- fabien lyraud a écrit:
- j'ai pas du tout aimé le passage dans un livre du cycle des Robots
(les robots et l'empire je crois) où l'on rencontre Elijah Bayley qui supervise la
terraformation d'un planète. On détruit l'écosystème local et on le supplante par
des espèces terriennes. Bref Asimov n'était pas un grand écolo.
Tu confonds la position de l'auteur et celle de ses personnages.
D'autre part, je ne sais pas bien ce que tu entends pas "écolo," mais j'ai
la nette impression que c'est ici plus ou moins synonyme de "politiquement
correct," en tout cas assez loin de l'écologie en tant que discipline scientifique
(pour ne pas dire empreint d'un préjugé antirationaliste et technophobe).
Or il se trouve qu'Asimov était un universitaire, spécialisé en biochimie
(en plein dedans, donc), un militant rationaliste et un vulgarisateur polygraphe.

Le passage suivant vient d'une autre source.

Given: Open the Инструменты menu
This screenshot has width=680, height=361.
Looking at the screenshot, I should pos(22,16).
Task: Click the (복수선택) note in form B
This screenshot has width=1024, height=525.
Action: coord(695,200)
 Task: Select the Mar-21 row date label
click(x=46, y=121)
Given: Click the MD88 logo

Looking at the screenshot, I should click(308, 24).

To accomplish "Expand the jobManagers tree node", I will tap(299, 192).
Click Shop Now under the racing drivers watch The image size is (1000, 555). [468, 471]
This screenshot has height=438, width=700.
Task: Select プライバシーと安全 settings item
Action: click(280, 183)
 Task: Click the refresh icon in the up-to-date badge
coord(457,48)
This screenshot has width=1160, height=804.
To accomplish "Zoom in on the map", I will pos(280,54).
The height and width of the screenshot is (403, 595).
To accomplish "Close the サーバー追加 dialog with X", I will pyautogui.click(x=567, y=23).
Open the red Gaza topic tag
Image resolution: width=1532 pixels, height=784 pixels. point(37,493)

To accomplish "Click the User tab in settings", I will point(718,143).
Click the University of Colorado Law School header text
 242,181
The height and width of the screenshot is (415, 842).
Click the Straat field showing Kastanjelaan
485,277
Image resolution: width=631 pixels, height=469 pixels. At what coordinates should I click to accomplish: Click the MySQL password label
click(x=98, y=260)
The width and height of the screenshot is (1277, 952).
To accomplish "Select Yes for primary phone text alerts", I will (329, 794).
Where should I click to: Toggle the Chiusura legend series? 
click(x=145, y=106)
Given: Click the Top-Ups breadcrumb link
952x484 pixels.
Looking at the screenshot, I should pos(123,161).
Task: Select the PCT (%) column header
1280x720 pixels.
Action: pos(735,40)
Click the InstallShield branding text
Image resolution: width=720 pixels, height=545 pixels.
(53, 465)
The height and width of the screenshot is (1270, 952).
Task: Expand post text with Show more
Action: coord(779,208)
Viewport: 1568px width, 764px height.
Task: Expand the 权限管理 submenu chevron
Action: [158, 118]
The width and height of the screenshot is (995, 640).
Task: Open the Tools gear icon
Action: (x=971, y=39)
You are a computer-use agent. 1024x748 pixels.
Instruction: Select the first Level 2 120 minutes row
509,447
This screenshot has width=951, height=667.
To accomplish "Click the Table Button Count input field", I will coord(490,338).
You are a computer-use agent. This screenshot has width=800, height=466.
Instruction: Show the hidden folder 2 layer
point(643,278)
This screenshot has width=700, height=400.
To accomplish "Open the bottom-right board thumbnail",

Il raconte parfois des âneries, mais pas tant que ça au vu des centaines
de millions de signes qu'il a publiés, et il me semble qu'on lui doit au moins
de les discuter un peu sérieusement pour le réfuter. Sinon, et même s'il a
souvent dénoncé l'argument d'autorité, si on devait en rester là, sur la question,
Asimov contre Lyraud...
Même en en restant strictement à la critique interne du cycle de
Fondation, la question est relativement claire, quoique avec un minimum de subtilité
Pour Asimov, l'écologie d'une planète est un processus dynamique, en
permanente évolution, croissante ou décroissante. L'équilibre de l'écosystème
est toujours instable, et peut se perdre en quelques siècles si on l'abandonne
à lui-même comme dans la "planète des chiens" (au passage, pour moi,
c'est même l'essentiel du message de la seconde série du cycle, de pure
écologie politique : gaffe à la planète !). La seule façon de la stabiliser
est l'intervention d'une intelligence externe, humaine ou non.
Tout le cycle est fondé sur l'hypothèse d'une extension d'une
espèce particulière à l'échelle de la Galaxie, rendue inévitable par
la découverte du voyage hyperspatial. La question est explicitement
posée, et même assez lourdement à mon avis : quelle est la "bonne"
échelle de gestion de l'écosystème ? Locale (Aurora) ? Globale (Gaïa) ?
Galactique (Galaxia) ? La réponse du cycle est précisément fondée
sur le caractère dynamique de l'écosystème : si l'homme ne colonise
pas lui-même la galaxie de façon raisonnablement homogène,
une autre espèce viendra inévitablement tôt ou tard, éventuellement
d'une autre galaxie, et la conquerra à sa place. Les écosystèmes locaux
seront inévitablement détruits, comme tu dis, soit demain, partiellement,
pour les adapter à la présence humaine, soit après-demain, pour une
autre espèce. A long terme, c'est le seul choix .
On peut ne pas y croire mais, si on en accepte les prémisses,
l'ensemble est très cohérent. Pour moi, c'est même l'une des œuvres
majeures qui forcent les lecteurs à réfléchir un peu à l'échelle de la planète.
Bref : Asimov était un grand écolo, mais pas à courte vue.